In releasing the results, Nortel also said it is suspending dividend payments on two series of preferred shares. The cost-cutting plan includes measures to "eliminate or consolidate executive and management positions company-wide." The 1,300 job cuts are to be made "incrementally" - 25 per cent by the end of this year and the rest through 2009 - and an existing hiring freeze will be extended.
"We have seen worsening economic conditions, together with extreme volatility in the financial, foreign exchange and credit markets globally, further impacting the industry, Nortel and its customers," CEO Mike Zafirovski stated. "We are therefore taking further decisive actions in an environment of decreased visibility and customer spending levels."
Zafirovski described the non-cash charges to goodwill and the deferred tax asset as "prudent and appropriate actions in re-evaluating key assumptions and projections." He added that if Nortel makes money in the future, "the benefit of the tax asset remains available."' The third-quarter net loss was worth $6.85 per share, compared with net income of $27 million or five cents per share in the year-ago period, when revenue was $2.71 billion.
The 14 per year year-over-year revenue decline "resulted from a challenging economic environment, competitive pressures and reduced spending by key carrier customers," the company said.
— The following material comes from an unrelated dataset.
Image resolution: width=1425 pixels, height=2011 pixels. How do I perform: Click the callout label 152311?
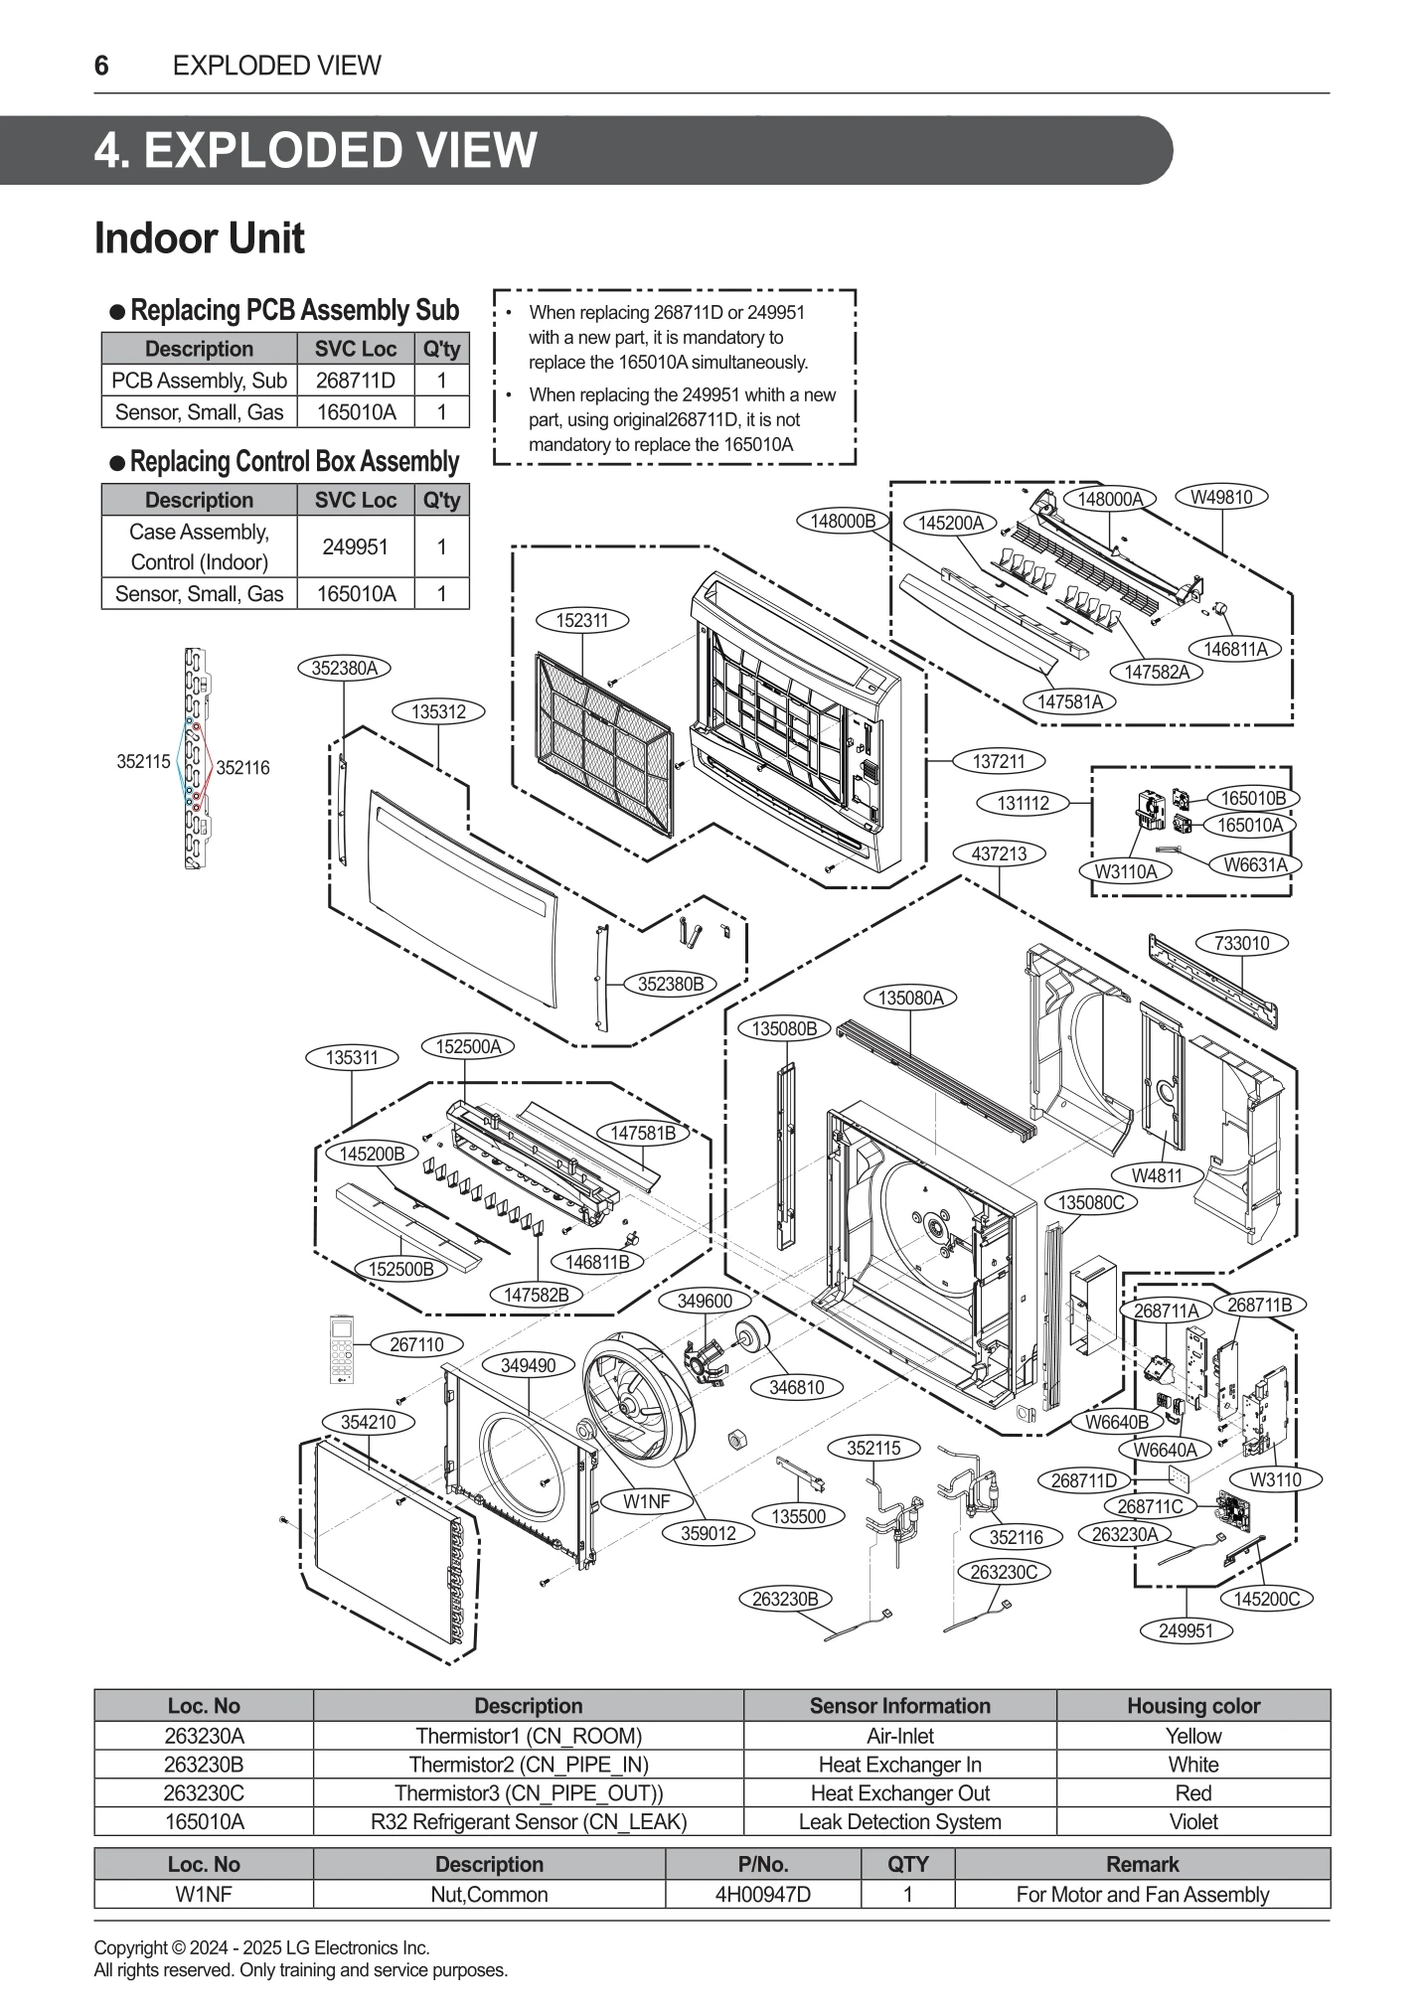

The latest expense-reduction moves, "together with ongoing restructuring and other cost reduction measures are expected to reduce annual gross costs by approximately $400 million in 2009." Effective Jan. 1, Nortel "will decentralize several corporate functions and transition to a vertically integrated business unit," in part to reduce duplication. Coinciding with this will come the departures of chief marketing officer Lauren Flaherty, chief technology officer John Roese, global services president Dietmar Wendt and executive vice-president of global sales Bill Nelson.
The company said there is "no update at this time" on its effort to sell its metro ethernet networking division. Nortel said it held $2.3 billion in cash at Sept. 30, after negative operating cash flow of $144 million during the quarter. The company "continues to experience significant pressure on its business and the deterioration of its cash and liquidity as customers across all businesses, in particular in North America, respond to expanding macroeconomic and industry conditions and uncertainty by delaying or reducing their capital expenditures."
In suspending dividends on Nortel Networks Ltd. Series 5 cumulative and Series 7 non-cumulative preferred shares, the company stated that "while NNL is in a position to pay such dividends, its board of directors has determined that in this uncertain economic environment it would be prudent to maintain liquidity and preserve cash."